Neither is, it seems, anything requiring repetition. Take jig saws. In order to improve her failing eye sight she willingly chooses to spend leisure time tirelessly selecting this shape and the colour to match a picture with pre-cut shapes. Strangely she finds ironing a basket of clothes no more difficult than piecing together a thousand jig saw pieces When it comes to repetitive jobs in our house one person will elect to do it without complaint.

Back in the seventies the Buninyong Shire faced a storm of new arrivals. We had chosen to live on farmlets. Our rates went up overnight. The reckoning was with so many new residents the Shire had to raise revenue quickly in order to pay for the services now demanded. They determined a range of new residents had chosen to live on their properties for lifestyle and they were not farmers.
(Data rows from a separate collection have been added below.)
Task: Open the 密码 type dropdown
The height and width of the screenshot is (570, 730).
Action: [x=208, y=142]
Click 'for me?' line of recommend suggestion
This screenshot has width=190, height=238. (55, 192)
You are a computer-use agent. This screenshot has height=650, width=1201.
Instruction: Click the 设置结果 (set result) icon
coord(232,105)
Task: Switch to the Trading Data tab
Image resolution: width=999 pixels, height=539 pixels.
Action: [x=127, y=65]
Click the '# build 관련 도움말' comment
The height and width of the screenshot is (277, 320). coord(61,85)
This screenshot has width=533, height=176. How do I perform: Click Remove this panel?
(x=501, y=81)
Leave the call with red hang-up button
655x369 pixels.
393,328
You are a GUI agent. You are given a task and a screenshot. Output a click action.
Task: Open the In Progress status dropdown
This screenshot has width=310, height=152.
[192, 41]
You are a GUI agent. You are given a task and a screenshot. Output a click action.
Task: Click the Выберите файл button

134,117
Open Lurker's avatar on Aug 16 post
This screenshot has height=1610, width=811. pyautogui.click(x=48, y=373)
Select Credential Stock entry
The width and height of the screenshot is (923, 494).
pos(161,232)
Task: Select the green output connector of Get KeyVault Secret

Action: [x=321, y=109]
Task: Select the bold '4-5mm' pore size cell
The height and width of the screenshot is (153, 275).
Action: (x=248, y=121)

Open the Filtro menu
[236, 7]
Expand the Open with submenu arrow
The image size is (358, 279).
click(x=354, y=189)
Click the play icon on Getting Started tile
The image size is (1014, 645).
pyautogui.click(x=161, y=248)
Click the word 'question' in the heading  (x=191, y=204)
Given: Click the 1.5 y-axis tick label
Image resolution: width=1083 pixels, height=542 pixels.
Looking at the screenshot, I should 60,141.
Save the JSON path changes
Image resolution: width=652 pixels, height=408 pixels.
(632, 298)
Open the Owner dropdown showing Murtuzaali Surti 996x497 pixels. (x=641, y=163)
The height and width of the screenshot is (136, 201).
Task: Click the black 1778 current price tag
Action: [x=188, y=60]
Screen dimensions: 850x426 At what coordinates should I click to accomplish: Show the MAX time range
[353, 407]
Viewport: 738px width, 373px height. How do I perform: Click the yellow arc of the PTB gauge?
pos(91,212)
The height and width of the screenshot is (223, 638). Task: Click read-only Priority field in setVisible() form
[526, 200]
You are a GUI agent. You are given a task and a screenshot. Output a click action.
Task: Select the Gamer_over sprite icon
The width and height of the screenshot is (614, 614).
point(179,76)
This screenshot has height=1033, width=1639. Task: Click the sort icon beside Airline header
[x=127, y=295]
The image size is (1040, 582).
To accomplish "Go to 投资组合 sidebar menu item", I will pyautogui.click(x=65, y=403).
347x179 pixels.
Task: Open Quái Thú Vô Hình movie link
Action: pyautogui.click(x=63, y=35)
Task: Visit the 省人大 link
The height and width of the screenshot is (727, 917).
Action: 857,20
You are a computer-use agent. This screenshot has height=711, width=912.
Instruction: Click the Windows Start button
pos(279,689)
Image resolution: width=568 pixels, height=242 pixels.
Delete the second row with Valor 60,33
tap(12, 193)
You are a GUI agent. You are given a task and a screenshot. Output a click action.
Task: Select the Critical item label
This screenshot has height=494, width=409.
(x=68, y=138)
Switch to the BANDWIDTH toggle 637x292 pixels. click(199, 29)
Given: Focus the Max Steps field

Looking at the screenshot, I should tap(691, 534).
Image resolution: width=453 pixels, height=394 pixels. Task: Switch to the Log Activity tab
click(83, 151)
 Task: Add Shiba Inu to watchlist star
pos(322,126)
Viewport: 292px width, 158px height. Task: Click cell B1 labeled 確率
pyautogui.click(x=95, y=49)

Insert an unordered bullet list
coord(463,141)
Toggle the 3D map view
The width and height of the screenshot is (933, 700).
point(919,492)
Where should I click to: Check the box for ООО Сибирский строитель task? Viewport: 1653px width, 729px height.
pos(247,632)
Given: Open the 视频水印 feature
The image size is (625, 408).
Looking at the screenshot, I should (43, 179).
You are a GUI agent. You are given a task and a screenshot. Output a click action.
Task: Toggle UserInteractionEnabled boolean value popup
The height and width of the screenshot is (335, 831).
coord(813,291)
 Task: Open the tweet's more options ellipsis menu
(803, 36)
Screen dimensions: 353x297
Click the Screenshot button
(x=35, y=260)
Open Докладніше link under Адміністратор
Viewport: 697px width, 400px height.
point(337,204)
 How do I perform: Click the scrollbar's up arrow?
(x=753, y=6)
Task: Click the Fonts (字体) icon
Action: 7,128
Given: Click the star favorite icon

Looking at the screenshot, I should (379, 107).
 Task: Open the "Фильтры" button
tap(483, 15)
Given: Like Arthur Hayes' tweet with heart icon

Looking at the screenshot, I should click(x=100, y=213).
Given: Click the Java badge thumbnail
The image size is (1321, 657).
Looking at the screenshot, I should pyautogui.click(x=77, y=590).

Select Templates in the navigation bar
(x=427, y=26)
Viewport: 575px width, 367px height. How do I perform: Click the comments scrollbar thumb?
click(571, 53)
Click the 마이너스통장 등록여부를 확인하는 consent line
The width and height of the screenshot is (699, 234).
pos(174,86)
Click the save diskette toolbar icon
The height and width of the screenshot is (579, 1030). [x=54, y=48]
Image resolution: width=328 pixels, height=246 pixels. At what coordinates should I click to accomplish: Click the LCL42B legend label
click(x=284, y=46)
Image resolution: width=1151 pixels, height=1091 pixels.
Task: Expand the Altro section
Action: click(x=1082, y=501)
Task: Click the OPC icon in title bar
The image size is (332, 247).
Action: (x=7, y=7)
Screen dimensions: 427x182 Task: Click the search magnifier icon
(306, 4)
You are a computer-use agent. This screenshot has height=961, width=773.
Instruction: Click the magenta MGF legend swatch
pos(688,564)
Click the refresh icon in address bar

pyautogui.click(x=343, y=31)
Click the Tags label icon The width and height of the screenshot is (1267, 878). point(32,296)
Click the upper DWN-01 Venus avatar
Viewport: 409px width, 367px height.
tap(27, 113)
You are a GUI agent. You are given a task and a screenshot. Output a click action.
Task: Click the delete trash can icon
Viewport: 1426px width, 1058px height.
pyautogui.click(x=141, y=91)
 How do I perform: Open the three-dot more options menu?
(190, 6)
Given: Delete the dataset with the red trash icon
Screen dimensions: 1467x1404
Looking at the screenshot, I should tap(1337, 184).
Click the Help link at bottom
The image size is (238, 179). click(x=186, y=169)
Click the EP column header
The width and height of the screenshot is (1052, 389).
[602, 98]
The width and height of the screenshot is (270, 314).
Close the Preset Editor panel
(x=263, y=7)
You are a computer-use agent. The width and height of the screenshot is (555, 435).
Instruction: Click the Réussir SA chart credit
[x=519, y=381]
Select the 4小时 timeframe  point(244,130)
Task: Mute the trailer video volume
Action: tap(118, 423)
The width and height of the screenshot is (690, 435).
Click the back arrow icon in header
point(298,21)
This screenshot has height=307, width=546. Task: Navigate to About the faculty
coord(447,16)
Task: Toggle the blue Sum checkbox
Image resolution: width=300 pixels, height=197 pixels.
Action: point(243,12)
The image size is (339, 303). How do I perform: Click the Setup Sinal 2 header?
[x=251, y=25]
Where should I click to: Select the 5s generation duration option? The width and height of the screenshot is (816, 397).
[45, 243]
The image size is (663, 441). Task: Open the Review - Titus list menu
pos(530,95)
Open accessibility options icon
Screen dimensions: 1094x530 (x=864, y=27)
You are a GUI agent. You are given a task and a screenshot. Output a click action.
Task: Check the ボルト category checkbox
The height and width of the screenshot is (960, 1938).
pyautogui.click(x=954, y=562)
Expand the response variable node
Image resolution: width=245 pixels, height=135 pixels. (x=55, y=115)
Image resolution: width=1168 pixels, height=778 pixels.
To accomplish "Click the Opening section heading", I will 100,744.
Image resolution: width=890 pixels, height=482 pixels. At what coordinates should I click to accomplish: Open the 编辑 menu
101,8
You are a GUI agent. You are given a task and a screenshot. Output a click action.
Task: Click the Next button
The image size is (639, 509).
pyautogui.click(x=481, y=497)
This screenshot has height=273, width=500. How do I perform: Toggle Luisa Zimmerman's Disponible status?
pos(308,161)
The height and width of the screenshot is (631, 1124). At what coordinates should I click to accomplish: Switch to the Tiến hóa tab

The new system meant we were moved from the affordable Farming Rate ( rated so much in the dollar per acre) to Residential (a rate based on the house value.)

Naturally this caused a lot of disquiet. With the aid of some neighbours we called a meeting of affected people. The meeting was a hostile affair but there was consensus the size of the property was not an indication of its use. Some people could illustrate they were working their land full time. Most could not. My very smart neighbours said they were planting fruit trees (walnuts to be precise). They argued their farm should not be rated as a lifestyle farm as they were farming but they had to leave their properties daily for a paying job because their trees could not be harvested for at least seven years and no one could expect them to live without an income so long.

In the end the council had a problem it could not easily solve. In my case I moved to a new position. Lead on by my internal fight, flight seemed easier than staying. Before we left we had planted lots of trees. We planted so many it is impossible to see our old house without making a detour. Our neighbours that planted out their property with fruit trees have left their family an inheritance that will keep giving for generations. That is the benefit of patience.

https://en.m.wikipedia.org/wiki/Aboriginal_Tent_Embassy

When it comes to patience. The most patient people in this land are it’s first peoples.

Many years before my skirmish with the council a protest started in Canberra. The Aboriginal Tent Embassy out side old Parliament House started in1972. It was a protest about land rights.. In the intervening years the fight for Aboriginal Land Rights has been constant. The right to land rights was won in the High Court with the Marbo case. That was only the beginning because every agreement has sine been a hard won negotiation and taken years longer than imagined. (unless you think it has been too easy for people who have lived continuously on that land have no right to it.)

Either way, the perseverance shown to obtain those rights illustrates, right is ultimately stronger than mere political bastardry. This is the common arsenal used in Canberra when things don’t go the way directed by the political class.

Some things are worth fighting over. Take for instance the carbon bank we call trees. A reasonably short protest has been occurring on the Western Highway. The road department is building a four lane highway joining two country towns. The only thing preventing the development pressing on are a few trees. The trees in question have resisted fire, flood, and drought for six hundred years. This is just a heartbeat in the life of the world itself but generations of mankind. And this is its significance.

Our seaside village is undergoing a rapid change. A new city is being built. The developers have bought all the land they could. Before they build they raise everything that once stood on that ground including the life giving top soil. Six months after the bull dozers leave a new suburb of chocolate boxes stand where people tilled the land.

The developers have hurried, so the people who arrive after them can slow down and rest in their new homes. To help the future heat bank effects of those homes be reduced, avenues of saplings are planted. In sixty years the shade needed will be enjoyed as a resource worth keeping. When thought of in this simple way trees ten times older are worth the inconvenience of making a detour on a country highway. Somethings are worth waiting for.